— Work to complete —
(1) In the text about Kentucky Christian University football, rewrite the passage between "May 1, 2013" and "of the coaches.", inclusive, swapping "Knights" for "team".
(2) List every four-digit year that appears in the text about Kentucky Christian University football.

— Source text —
####################
May 1, 2013 — Kentucky Christian University will be hosting its Spring Game (intra-squad) on Saturday, May 4, at 1:30 p.m. Admission is free.
While the program at KCU is entering its sixth season, it has been successful beyond expectation. The Knights finished 2012 ranked #25 in the NAIA. Not bad for a school of 550 that has a football tradition going back only to 2007.
But, it was a tough winter, with the surprise departure of second year head coach and former NFL wide receiver Mike Furrey, along with several of the coaches.
For some, this change foretold a reining in of the success at KCU. But this is not the expectation of the administration, and certainly was not the plans of the remaining coaches. The school selected quarterbacks coach Gene Peterson to the head spot, and he secured the core of the coaching staff to stay on.
####################
— Data under study —
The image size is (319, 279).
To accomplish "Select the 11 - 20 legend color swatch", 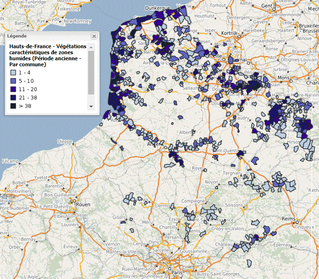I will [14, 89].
####################
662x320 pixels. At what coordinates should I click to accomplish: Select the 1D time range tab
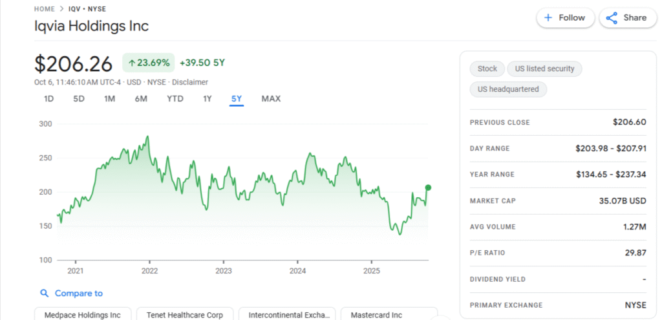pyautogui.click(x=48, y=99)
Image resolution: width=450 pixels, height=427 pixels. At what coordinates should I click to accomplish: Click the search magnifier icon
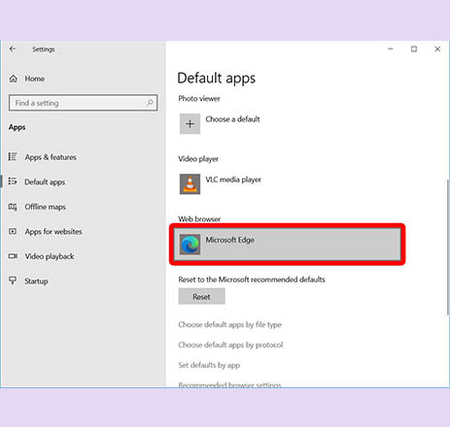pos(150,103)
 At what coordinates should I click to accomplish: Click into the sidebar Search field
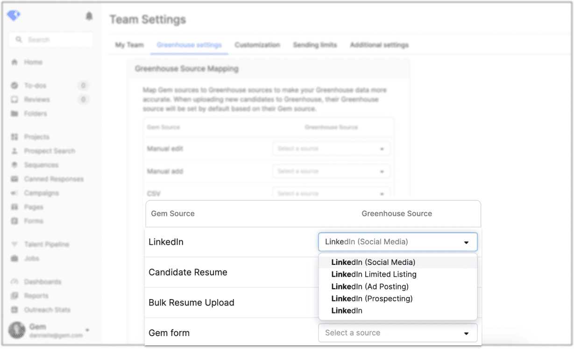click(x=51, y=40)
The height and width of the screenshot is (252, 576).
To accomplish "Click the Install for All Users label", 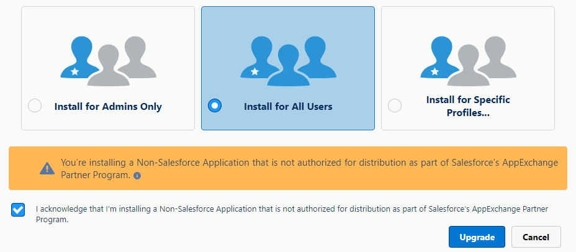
####################
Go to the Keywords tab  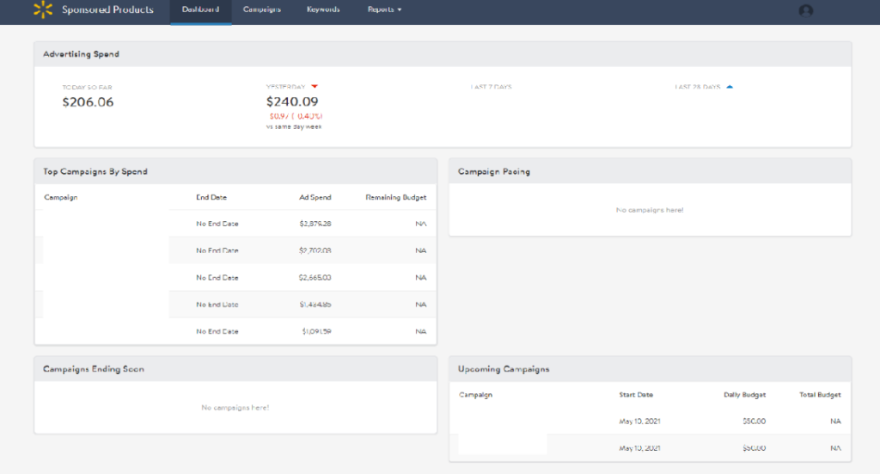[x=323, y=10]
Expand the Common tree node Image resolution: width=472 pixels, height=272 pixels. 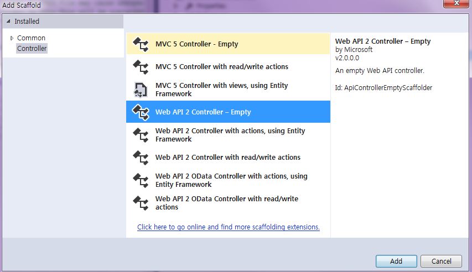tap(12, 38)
####################
— Responses by item number —
(1)
May 1, 2013 — Kentucky Christian University will be hosting its Spring Game (intra-squad) on Saturday, May 4, at 1:30 p.m. Admission is free.
While the program at KCU is entering its sixth season, it has been successful beyond expectation. The team finished 2012 ranked #25 in the NAIA. Not bad for a school of 550 that has a football tradition going back only to 2007.
But, it was a tough winter, with the surprise departure of second year head coach and former NFL wide receiver Mike Furrey, along with several of the coaches.

(2) 2013, 2012, 2007